A meal at Podere Terreno in the Chianti

“The best compliment I ever got,” said Roberto Melosi, passing around the homemade lasagne and Chianina steaks from his seat at the head of the communal dinner table. “Was when I asked some American guests whether it was a bother to keep driving back and forth to Florence every day.”

He paused to top off the glasses around him with more of his farm’s peppery but light Chianti Classico

“The Americans said ‘No, because when we drive back at the end of the day, it’s not like we’re taking an hour to reach our hotel. It’s like we’re driving home.’” Roberto chuckled. “And then they asked if they could stay two weeks next year.”

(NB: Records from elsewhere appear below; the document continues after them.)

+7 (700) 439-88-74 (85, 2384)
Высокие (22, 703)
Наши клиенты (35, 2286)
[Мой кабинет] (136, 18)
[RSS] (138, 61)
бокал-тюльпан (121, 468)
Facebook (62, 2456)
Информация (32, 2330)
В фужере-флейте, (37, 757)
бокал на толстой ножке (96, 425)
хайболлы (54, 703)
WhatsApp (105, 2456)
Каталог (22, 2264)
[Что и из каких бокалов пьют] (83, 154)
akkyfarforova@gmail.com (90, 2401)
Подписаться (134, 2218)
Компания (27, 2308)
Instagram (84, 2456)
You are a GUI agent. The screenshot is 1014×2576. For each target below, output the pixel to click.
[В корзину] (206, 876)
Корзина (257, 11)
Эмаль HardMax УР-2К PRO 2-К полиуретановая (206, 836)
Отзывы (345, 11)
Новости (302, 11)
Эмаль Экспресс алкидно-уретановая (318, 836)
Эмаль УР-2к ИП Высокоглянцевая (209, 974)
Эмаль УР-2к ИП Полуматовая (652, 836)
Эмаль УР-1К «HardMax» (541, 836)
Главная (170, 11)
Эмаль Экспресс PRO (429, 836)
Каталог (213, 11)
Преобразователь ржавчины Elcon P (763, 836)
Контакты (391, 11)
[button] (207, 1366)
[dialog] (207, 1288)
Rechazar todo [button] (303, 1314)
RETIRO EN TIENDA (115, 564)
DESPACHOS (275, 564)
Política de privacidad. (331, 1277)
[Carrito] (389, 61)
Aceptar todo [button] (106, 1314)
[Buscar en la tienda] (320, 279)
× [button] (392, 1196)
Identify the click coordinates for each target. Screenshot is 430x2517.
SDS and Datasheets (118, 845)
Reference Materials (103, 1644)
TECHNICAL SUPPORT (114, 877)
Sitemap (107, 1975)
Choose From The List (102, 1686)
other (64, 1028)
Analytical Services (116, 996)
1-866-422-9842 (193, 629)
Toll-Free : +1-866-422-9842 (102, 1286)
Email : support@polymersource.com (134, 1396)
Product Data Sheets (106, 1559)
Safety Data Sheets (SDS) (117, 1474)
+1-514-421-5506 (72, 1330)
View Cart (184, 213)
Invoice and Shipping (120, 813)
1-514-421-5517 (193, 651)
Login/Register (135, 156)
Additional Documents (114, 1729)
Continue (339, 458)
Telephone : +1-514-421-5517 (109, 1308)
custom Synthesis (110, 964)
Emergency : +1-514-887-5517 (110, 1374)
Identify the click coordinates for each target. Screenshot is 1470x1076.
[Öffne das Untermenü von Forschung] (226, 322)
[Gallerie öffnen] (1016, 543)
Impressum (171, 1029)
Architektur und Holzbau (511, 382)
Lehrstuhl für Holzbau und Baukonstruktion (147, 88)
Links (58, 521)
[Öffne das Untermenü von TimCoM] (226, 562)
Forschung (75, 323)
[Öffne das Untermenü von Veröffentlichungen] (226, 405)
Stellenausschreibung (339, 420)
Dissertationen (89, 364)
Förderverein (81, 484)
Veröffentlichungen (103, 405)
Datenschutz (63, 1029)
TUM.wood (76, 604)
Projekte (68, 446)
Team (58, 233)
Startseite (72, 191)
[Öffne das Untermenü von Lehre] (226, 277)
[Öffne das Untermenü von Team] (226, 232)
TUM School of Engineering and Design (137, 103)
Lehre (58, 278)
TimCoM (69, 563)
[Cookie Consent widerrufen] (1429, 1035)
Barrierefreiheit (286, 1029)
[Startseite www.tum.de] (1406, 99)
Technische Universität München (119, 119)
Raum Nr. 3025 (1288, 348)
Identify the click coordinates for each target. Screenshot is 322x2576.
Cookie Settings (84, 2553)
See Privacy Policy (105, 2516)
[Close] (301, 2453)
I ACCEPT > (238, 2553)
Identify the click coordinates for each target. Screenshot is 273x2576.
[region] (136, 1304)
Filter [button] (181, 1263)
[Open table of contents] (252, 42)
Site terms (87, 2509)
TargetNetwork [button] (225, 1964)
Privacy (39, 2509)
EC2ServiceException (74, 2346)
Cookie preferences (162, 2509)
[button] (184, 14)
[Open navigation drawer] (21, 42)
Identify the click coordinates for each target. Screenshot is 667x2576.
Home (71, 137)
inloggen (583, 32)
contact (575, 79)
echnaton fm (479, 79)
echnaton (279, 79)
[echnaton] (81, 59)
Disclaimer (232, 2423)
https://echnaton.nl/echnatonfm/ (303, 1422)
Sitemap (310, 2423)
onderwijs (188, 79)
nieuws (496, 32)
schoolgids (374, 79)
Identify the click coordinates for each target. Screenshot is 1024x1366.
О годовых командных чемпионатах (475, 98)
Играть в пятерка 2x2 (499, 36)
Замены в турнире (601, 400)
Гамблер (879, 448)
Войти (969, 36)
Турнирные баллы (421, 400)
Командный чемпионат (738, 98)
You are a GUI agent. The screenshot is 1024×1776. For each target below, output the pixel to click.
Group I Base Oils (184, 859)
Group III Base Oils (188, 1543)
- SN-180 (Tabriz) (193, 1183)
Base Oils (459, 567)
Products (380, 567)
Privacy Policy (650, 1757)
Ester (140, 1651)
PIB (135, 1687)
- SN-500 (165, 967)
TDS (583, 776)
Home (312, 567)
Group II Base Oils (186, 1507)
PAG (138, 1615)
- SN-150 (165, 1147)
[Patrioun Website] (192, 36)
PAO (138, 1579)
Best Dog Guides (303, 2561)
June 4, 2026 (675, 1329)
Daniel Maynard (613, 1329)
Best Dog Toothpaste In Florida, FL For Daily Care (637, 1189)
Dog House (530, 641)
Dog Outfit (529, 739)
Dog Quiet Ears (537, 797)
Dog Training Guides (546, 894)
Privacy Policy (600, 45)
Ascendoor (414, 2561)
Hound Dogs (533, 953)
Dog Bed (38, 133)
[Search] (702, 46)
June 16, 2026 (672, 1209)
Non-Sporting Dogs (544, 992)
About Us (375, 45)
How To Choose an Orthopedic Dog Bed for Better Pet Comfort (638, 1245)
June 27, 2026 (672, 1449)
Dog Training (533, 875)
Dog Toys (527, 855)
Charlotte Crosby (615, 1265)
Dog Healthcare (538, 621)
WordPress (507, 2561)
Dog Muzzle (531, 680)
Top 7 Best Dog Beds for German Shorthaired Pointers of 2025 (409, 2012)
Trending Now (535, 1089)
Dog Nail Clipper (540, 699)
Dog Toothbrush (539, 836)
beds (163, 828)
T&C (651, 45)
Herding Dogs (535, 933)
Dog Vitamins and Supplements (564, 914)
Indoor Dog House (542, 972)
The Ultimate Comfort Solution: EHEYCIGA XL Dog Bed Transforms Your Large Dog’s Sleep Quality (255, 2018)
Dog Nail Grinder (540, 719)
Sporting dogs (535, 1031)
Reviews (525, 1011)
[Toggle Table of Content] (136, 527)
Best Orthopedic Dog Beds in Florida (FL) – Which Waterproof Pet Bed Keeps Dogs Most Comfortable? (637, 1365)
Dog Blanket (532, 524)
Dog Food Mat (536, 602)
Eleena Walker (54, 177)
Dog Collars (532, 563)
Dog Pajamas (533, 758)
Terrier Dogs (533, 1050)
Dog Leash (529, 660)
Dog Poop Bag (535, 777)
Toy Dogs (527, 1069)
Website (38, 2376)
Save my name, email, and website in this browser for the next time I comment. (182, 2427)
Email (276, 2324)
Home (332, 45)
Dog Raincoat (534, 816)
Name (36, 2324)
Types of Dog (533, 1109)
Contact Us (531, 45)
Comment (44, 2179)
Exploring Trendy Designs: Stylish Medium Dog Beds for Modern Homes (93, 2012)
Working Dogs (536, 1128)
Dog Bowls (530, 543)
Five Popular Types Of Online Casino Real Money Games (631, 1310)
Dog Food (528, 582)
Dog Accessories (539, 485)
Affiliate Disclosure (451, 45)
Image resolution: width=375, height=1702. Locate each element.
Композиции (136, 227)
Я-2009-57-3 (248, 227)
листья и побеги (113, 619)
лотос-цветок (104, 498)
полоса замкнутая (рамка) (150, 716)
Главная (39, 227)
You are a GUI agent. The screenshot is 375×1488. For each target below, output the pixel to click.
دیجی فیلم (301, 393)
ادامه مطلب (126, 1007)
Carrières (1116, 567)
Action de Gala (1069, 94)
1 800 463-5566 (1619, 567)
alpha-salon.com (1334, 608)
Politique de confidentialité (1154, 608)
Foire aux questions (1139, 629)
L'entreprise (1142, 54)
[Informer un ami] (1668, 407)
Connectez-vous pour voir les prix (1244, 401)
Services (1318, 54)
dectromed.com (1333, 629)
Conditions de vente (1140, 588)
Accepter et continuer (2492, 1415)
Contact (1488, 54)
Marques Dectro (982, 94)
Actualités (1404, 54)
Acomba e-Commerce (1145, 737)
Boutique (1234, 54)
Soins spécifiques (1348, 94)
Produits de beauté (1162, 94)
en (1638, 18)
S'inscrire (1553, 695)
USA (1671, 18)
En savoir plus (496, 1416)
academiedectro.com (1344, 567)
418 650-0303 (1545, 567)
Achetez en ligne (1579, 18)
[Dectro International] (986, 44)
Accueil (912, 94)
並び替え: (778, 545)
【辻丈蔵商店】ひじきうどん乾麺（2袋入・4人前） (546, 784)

An elderly German gentleman, sitting at the other end of the table near Roberto’s Paris-born wife, Marie-Sylvie Haniez, nodded gravely. He had been returning to the agriturismo Podere Terreno every summer for twenty years and was in the midst of a record-setting stay: 35 days straight.


Across from him was a quartet of Italian restaurateurs from the Riviera town of Camogli, spending their three days off at Podere Terreno to sample Sylvie and Roberto’s legendary three-hour meals.

As the conversation shifted easily between languages, a woman from Milan announced that she comes every year because the agriturismo’s organically grown Chianti is the only red wine that doesn’t give her headaches.

Roberto and Sylvie’s adult son Pier Francesco smiled at that—since giving up his dirt bike–racing career to study agriculture and oenology at the University of Florence, he’s been in charge of making the wine.

His running the farm freed up Sylvie to cook the meals, and Roberto—who left a glitzier hotel career at London’s Savoy for the simple pleasure of daily life back home—to tend to the seven guest rooms in this restored sixteenth-century farmhouse.

Each room is a country-comfy hodgepodge of painted metal bedsteads and carved wood vanities set on worn terracotta floors, and each is named for a local Chianti grape—Malvasia, Trebbiano, Vernaccia, and Ciliegiolo are all on the side of the house that gets the best views over the surrounding valleys strung with vines.

In summer, you get the same view at dinner from that long table on the patio. In cooler weather, dinner moves into the common room under thick wood beams dangling copper pots, the stone walls hung with oil paintings, ceramics, and sun icons collected from around the world by Sylvie.

The seven-foot-wide fireplace against the far wall is surrounded by squashy armchairs and a sofa that Sale-e-Pepe (“Salt-and-pepper”), the miniature schnauzer they rescued from the side of the road, is more than happy to share with guests.

Even after 23 years, Roberto and Sylvie aren’t resting on their laurels. Last year they inaugurated a tiny spa with a Jacuzzi and a table for massages upon request, and a wine tasting room for guests in the new cantina.

“There’s another room above the cantina,” said Sylvie. “It’s really for when my parents visit from Provence, but we rent it out anyway.” She smiled.

“We love having as many people as we can over for dinner.”